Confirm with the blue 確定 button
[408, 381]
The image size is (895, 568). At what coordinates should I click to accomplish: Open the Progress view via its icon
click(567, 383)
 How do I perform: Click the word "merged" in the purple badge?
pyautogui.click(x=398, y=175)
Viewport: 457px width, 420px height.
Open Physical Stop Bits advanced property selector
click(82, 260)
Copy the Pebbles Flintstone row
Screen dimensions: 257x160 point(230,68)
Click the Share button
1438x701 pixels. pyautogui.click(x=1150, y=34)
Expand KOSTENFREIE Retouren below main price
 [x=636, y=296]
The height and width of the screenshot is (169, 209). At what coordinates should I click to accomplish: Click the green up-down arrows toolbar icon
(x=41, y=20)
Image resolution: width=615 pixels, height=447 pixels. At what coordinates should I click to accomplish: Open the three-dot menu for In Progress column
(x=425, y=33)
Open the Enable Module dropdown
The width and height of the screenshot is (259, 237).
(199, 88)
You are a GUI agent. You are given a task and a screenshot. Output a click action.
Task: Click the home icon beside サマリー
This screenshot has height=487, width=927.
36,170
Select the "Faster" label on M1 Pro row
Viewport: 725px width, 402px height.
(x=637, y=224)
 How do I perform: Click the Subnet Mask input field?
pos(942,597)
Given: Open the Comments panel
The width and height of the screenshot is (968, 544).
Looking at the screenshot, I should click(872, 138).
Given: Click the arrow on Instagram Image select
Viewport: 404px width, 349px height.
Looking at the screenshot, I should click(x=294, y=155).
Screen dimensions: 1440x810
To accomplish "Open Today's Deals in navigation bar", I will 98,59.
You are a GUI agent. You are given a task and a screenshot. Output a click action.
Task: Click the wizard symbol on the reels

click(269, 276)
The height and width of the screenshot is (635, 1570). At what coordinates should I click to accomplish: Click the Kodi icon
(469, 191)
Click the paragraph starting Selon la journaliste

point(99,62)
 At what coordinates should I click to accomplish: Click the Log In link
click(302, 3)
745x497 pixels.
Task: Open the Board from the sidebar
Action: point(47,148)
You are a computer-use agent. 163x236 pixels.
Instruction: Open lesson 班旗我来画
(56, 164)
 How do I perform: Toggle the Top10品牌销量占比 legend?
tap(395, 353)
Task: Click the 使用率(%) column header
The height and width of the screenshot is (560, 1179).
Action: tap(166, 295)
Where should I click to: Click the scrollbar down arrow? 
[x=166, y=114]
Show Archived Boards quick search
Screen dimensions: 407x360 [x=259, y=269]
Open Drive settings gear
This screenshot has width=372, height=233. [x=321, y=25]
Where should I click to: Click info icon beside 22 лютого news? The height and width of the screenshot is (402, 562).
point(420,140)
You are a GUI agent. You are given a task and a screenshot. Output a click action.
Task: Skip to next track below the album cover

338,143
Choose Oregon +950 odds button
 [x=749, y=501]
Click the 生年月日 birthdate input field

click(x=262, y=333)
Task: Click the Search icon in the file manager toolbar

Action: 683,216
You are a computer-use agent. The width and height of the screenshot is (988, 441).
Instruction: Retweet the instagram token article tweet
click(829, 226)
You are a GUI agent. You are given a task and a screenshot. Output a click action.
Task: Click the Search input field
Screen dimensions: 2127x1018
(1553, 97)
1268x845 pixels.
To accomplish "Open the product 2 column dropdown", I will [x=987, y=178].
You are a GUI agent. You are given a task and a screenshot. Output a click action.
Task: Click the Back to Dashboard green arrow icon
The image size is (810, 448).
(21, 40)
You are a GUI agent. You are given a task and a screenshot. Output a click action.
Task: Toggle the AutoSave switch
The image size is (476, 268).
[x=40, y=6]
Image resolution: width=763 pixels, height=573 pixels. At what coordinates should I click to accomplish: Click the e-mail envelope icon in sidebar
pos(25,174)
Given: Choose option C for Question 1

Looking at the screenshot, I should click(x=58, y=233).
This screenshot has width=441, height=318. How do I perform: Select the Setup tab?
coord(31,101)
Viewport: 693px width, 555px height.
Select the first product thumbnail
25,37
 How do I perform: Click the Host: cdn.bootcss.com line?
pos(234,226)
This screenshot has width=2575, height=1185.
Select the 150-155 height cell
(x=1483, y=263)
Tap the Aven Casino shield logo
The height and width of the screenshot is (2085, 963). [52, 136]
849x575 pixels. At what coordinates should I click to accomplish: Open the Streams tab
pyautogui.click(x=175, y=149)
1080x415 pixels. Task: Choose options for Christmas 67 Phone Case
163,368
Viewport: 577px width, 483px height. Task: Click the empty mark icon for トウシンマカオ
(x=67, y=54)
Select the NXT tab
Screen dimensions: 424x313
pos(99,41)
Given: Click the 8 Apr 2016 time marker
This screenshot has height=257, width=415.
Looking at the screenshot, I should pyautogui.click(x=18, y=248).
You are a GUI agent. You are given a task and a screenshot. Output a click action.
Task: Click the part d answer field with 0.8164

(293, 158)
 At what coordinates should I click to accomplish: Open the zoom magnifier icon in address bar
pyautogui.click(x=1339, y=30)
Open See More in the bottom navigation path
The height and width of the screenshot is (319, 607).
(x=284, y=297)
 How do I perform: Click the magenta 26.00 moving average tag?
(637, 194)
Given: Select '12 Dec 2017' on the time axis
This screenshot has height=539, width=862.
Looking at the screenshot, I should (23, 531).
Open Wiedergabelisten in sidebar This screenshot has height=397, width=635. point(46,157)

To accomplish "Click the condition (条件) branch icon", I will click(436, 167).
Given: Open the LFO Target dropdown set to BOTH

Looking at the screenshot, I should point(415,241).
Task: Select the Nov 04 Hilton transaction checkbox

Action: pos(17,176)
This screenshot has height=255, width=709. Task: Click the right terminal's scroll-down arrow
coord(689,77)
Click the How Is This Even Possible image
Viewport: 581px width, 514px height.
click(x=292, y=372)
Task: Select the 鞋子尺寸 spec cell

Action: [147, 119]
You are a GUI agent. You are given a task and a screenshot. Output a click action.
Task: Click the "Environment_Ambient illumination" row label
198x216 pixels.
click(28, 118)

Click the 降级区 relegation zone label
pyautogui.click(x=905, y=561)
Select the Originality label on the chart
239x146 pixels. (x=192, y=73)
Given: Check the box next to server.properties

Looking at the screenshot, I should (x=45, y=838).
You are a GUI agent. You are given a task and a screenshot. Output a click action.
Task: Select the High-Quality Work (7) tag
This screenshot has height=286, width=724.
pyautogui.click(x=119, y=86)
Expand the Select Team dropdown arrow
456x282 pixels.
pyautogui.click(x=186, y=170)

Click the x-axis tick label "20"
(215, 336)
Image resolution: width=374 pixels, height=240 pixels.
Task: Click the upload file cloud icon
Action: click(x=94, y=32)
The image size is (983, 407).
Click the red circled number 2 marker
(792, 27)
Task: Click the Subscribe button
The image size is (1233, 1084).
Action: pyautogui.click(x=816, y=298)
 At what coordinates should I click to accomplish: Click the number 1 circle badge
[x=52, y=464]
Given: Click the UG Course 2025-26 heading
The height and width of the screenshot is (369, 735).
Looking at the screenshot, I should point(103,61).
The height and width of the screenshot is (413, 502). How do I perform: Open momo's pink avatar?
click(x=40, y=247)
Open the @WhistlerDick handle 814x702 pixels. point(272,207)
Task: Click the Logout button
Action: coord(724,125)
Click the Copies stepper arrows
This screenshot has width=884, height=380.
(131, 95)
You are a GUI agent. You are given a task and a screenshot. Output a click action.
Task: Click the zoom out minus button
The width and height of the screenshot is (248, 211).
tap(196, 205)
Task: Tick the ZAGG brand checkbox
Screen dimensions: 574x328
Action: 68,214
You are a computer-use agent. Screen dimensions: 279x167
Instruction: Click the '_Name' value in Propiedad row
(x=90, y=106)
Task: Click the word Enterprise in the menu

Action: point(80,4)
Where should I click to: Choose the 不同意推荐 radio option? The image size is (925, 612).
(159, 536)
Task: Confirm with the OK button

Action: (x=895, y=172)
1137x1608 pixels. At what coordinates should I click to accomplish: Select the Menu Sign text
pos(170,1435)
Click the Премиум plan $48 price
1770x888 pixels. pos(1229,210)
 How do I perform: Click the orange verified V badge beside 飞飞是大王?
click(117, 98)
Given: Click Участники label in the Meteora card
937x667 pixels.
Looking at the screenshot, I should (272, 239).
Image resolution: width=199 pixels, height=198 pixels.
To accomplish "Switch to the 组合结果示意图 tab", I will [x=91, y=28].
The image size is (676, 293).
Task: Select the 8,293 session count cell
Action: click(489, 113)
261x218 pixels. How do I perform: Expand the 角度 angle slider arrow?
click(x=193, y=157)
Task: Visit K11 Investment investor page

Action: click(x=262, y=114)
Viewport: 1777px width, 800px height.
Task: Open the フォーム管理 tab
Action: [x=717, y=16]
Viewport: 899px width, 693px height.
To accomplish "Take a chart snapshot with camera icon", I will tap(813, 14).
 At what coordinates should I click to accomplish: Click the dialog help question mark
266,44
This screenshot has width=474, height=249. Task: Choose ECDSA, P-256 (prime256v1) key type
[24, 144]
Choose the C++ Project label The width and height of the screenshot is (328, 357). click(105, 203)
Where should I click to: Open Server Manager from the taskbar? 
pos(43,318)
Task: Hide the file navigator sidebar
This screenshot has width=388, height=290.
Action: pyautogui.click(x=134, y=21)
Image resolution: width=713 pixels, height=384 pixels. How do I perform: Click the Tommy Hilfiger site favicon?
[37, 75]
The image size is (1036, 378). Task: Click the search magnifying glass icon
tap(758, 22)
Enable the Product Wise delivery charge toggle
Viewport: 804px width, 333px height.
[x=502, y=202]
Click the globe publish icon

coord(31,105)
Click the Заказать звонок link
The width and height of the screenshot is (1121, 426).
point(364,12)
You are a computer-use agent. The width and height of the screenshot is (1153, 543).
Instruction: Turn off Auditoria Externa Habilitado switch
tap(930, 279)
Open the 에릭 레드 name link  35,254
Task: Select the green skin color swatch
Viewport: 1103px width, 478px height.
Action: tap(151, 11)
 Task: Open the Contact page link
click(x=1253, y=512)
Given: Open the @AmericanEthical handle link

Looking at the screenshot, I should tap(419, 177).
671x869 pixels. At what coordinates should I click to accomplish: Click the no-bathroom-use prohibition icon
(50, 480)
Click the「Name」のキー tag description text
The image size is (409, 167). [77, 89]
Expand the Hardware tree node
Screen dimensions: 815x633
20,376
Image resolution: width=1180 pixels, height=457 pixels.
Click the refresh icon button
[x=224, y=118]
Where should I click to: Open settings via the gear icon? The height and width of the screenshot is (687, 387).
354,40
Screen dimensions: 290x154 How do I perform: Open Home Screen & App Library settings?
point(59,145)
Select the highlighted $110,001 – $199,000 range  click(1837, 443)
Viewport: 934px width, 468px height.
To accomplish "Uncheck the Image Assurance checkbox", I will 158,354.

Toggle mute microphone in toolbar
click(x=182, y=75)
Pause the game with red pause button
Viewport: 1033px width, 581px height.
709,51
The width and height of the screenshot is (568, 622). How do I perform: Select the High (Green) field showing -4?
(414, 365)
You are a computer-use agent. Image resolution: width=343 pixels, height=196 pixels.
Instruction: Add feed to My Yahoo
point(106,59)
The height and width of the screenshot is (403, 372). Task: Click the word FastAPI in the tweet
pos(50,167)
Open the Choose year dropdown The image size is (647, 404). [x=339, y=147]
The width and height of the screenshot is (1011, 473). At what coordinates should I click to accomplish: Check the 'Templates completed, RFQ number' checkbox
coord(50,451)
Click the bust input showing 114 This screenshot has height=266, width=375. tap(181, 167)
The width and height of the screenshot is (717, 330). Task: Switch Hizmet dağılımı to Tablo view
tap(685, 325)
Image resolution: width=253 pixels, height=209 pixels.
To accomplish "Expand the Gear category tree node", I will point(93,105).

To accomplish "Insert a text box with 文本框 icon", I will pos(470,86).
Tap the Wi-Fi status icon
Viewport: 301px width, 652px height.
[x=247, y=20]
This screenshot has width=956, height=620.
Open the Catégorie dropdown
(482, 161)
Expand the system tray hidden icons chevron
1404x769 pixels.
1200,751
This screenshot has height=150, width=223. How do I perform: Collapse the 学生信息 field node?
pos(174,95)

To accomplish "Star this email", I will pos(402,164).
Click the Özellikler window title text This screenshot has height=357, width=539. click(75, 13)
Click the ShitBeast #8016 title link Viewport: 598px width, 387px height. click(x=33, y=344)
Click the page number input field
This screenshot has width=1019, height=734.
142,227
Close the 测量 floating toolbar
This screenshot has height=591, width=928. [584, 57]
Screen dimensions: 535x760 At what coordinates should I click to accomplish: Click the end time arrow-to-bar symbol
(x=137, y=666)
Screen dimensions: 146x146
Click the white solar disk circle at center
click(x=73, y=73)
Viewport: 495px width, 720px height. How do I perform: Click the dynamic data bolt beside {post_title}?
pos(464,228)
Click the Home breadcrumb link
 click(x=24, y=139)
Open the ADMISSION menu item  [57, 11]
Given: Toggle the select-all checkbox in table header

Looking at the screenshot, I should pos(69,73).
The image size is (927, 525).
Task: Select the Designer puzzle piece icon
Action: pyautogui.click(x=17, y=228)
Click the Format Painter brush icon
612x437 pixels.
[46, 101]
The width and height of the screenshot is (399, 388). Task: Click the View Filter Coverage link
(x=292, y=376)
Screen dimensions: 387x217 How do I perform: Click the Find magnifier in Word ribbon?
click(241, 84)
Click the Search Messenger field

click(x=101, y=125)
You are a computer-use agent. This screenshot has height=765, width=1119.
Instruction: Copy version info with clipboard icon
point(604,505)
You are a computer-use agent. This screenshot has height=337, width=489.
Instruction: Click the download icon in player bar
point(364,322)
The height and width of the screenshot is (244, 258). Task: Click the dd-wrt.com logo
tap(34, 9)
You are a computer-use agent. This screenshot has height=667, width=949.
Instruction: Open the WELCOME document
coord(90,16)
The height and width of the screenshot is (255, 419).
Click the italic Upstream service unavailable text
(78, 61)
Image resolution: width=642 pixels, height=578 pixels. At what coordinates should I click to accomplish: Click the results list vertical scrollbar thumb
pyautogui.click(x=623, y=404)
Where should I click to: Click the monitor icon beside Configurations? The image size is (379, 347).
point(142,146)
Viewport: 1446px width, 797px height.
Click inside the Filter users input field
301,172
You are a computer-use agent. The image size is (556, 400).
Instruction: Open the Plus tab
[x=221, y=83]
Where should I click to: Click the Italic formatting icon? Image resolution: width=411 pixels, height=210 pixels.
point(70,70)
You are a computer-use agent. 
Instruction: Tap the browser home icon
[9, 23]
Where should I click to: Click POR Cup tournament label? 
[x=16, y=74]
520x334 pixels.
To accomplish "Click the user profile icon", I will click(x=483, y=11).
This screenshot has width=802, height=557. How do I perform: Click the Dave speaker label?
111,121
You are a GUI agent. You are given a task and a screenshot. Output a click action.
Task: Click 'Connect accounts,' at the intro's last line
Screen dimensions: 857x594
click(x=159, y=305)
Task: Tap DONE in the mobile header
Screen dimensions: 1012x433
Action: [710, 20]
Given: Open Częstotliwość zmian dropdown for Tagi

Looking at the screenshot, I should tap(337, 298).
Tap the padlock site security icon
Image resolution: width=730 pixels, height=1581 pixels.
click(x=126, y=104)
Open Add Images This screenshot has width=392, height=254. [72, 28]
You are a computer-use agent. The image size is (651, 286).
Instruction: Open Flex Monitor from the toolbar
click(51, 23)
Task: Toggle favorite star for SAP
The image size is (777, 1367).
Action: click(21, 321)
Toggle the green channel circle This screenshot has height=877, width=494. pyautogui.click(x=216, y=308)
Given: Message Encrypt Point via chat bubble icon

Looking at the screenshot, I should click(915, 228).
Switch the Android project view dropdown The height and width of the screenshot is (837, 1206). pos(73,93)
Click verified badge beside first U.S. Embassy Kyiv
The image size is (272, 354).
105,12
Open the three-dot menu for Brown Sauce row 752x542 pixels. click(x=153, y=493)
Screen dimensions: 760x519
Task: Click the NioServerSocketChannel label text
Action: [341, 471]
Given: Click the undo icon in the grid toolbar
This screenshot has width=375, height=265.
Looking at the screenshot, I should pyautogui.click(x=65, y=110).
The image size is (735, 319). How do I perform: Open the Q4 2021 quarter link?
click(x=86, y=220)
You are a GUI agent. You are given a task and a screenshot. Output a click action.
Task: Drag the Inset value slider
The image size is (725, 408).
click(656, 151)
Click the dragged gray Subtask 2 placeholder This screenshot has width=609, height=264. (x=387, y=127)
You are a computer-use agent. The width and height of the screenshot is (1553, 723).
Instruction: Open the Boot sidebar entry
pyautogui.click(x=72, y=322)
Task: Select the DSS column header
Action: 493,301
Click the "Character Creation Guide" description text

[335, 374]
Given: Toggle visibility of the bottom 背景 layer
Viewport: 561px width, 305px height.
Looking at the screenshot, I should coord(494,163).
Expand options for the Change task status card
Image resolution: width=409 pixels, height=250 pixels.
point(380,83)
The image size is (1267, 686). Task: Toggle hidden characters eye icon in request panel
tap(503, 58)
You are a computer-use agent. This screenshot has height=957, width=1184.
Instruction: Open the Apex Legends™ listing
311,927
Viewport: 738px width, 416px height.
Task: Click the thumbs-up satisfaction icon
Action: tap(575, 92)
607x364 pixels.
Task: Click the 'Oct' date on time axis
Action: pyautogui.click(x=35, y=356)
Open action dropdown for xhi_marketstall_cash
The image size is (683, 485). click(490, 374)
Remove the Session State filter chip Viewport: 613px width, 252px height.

════════════════

### [Directions]
Within the records above, tally the lines that contain "tree". Give the total and nothing more.

### [Exercise solution]
2